● **Given entries**
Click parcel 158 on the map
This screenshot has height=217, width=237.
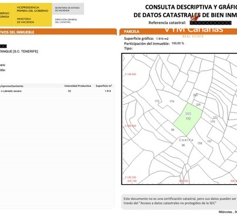199,143
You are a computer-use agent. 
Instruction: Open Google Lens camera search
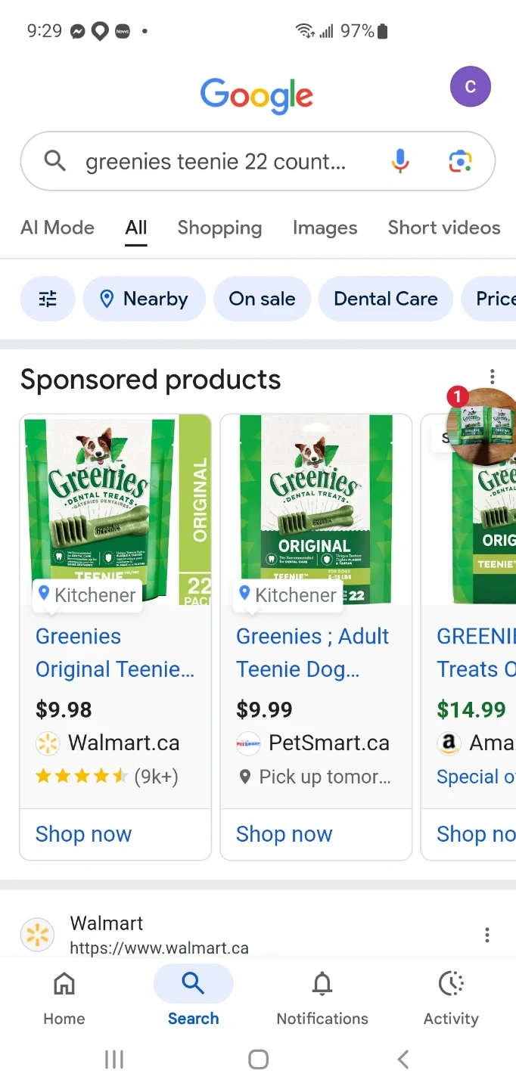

● **Task goal**
The records above are to be repeated exactly, apart from their pictures.

● **Answer box**
Click parcel 158 on the map
This screenshot has height=217, width=237.
199,143
You are a computer-use agent. 
Instruction: Open Google Lens camera search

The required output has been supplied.